Given the losses, the company changed tack, aiming to stop errors and accidents in the first place. To do so, the company invested approximately $600,000, modifying its processes and systems using RFID. Here's how the proactive cost-cutting plan works: RFID tags are attached to all the critical ingredient containers and on key locations on the floor of the factory. The company attached RFID readers to forklifts and filling stations where ingredients were deposited for blending into final products. When forklifts fill containers with a particular ingredient, container tags are initialized with information indicating correct product contents.
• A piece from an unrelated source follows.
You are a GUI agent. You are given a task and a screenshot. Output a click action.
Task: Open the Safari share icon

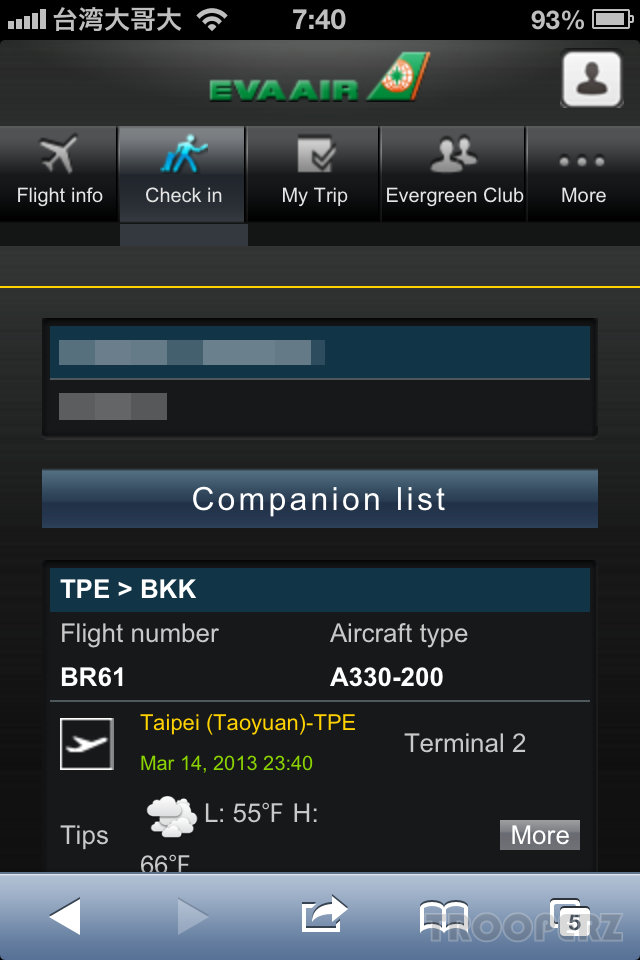coord(324,915)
Forklift operators use touch-screen displays with instructions on which containers to collect and move to particular feeders. Finally, RFID tags on the floor verify that forklifts are moved toward the correct feeder while tag readers verify that containers are filled with the right ingredient. All in all, enhanced, RFIDenabled process control will help this company avoid costly blending and contamination errors and is expected to save millions of dollars each year.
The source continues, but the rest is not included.